> _DIRECTIONS_:
Whenever a line below includes the word "RÁDIO", copy that line.

> _EXTRACTED MATERIAL_:
☆ ☆ ☆ ☆
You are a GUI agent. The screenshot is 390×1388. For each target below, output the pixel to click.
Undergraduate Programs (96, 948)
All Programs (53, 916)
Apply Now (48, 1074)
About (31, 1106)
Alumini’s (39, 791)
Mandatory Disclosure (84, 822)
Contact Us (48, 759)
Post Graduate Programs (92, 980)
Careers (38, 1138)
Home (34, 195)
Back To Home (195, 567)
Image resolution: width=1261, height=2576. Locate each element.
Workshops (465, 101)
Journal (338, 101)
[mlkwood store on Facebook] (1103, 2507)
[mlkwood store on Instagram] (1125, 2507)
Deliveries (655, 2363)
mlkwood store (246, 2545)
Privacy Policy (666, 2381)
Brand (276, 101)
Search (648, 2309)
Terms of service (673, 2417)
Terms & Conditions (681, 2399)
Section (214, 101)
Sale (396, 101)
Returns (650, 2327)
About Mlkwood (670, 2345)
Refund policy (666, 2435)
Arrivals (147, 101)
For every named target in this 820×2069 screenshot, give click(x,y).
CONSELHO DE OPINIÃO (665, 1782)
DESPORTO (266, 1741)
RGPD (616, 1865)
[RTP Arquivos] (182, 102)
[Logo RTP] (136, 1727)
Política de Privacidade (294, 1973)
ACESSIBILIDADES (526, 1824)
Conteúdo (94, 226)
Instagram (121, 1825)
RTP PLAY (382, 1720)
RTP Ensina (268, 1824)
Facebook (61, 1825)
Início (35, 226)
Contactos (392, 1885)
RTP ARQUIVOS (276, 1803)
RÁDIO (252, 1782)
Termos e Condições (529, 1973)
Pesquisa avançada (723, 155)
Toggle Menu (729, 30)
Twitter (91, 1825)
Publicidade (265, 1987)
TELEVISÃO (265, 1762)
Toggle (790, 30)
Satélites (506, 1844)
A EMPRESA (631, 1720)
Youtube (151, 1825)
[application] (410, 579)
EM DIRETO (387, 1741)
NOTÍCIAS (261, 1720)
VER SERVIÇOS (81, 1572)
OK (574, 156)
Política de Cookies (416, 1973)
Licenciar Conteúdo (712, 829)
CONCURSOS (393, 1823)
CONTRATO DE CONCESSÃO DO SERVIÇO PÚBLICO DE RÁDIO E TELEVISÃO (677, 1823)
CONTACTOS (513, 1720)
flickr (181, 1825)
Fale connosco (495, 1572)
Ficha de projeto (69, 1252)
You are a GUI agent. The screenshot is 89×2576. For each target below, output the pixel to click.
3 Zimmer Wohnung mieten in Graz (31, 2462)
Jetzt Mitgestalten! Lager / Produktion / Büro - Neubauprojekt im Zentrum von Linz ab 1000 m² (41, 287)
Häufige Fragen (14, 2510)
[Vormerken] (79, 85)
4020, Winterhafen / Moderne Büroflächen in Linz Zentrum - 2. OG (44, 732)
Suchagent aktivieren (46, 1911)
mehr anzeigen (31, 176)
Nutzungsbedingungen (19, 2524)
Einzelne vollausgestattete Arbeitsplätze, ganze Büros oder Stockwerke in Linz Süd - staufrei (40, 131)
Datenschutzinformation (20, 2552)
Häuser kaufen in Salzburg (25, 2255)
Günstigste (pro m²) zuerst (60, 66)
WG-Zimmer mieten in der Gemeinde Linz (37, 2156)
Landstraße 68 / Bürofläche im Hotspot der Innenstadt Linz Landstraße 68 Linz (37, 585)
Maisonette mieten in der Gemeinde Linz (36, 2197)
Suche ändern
☆ ☆ ☆ ☆
> _FINISHED EXERCISE_:
RÁDIO (252, 1782)
CONTRATO DE CONCESSÃO DO SERVIÇO PÚBLICO DE RÁDIO E TELEVISÃO (677, 1823)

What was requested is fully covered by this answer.